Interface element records
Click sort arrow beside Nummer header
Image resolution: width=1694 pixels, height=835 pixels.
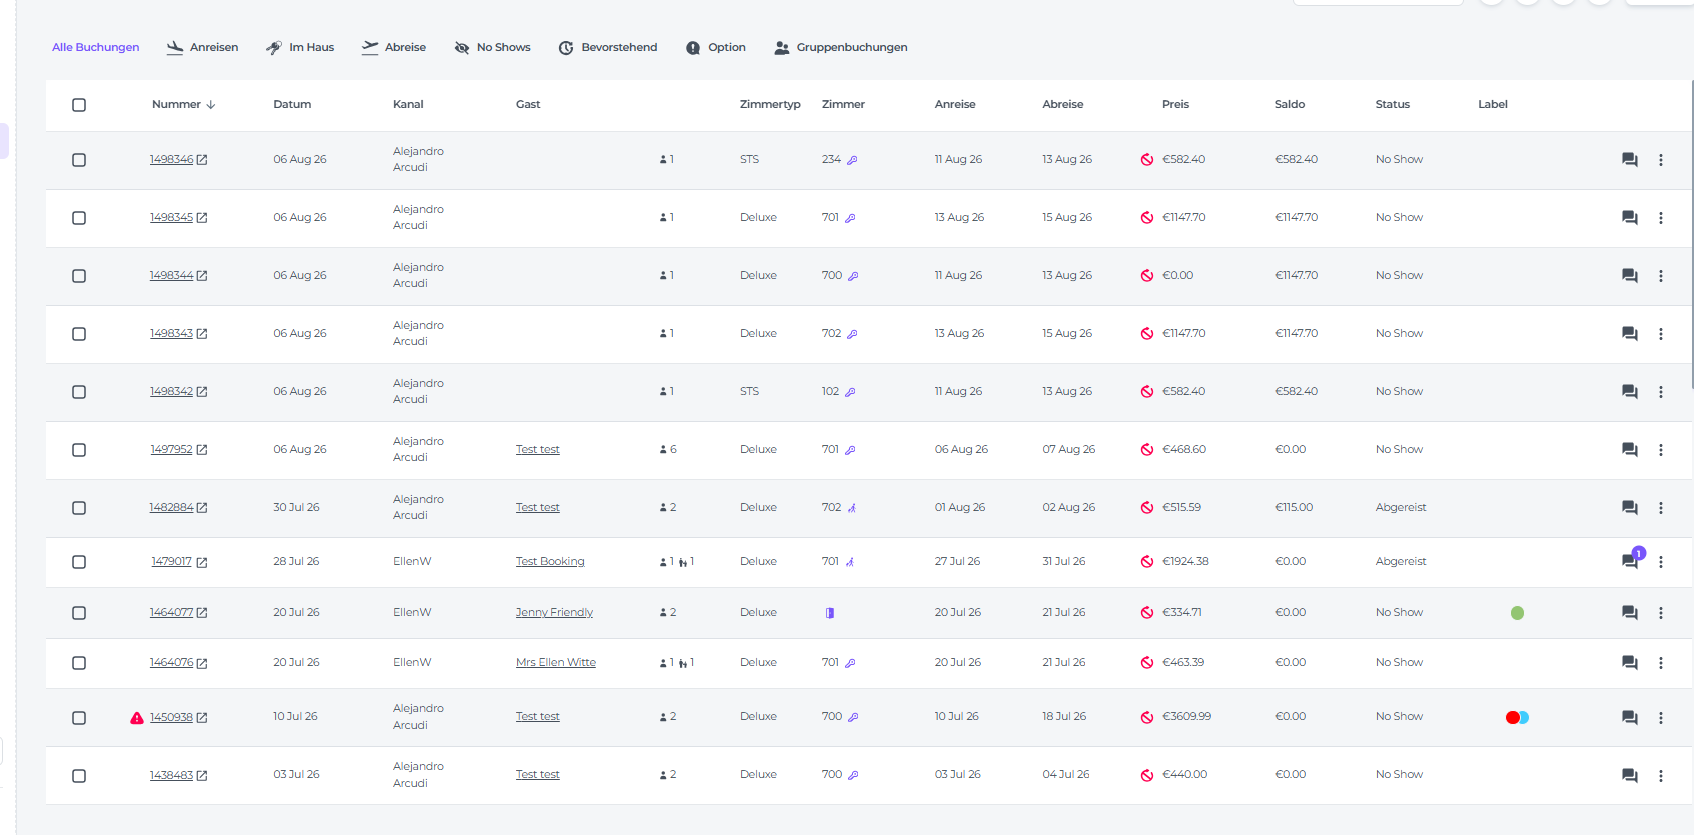(211, 105)
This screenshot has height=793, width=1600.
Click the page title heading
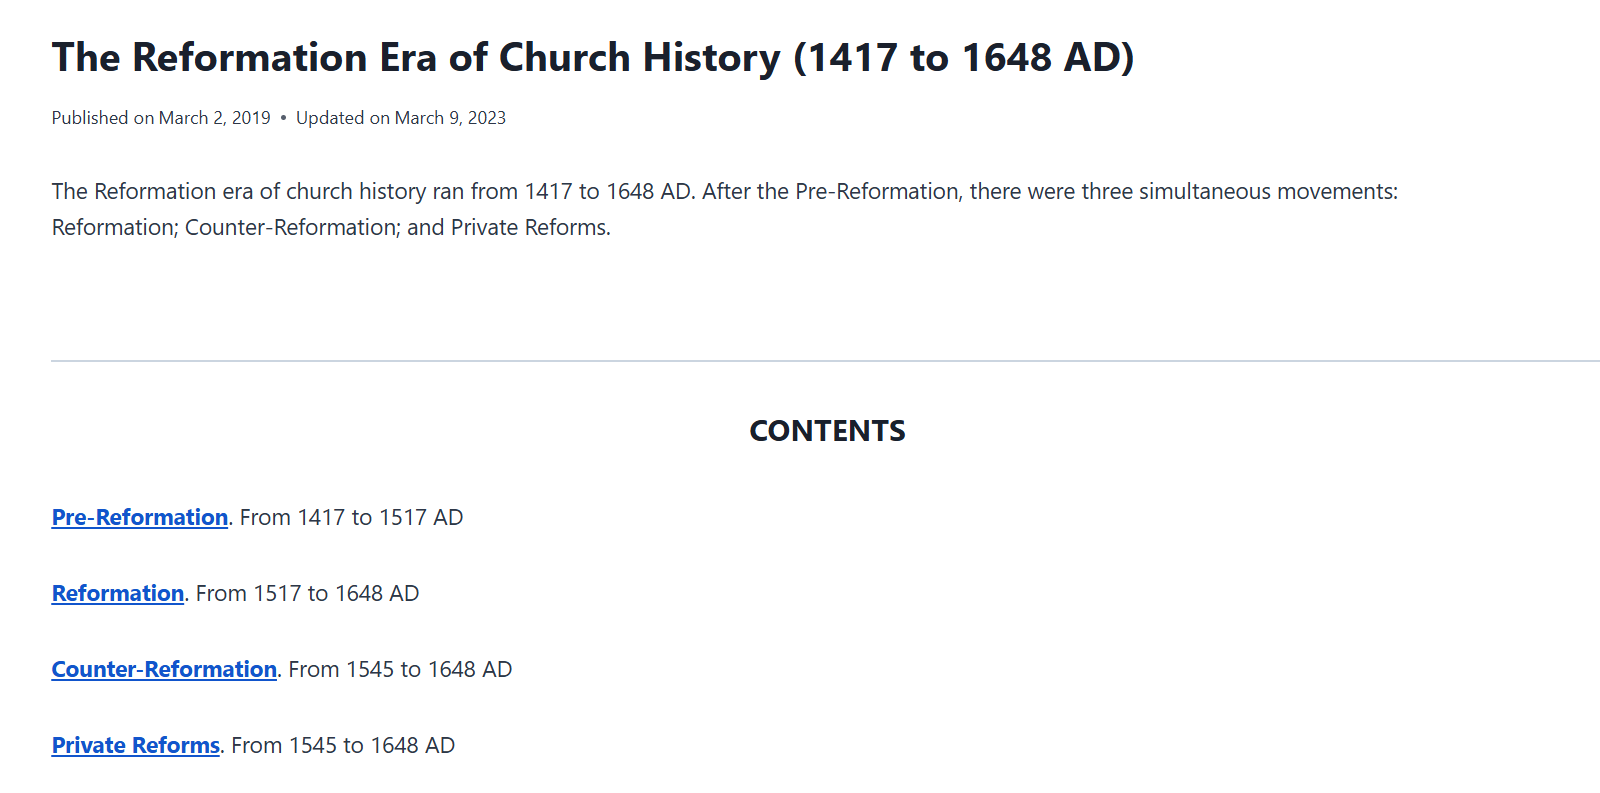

Prompt
Format the lines of the items above as a JSON list of strings, one string per line, with blank lines omitted and the pictures left out.

Solution to the problem
[
  "Click sort arrow beside Nummer header",
  "Image resolution: width=1694 pixels, height=835 pixels.",
  "(211, 105)",
  "This screenshot has height=793, width=1600.",
  "Click the page title heading"
]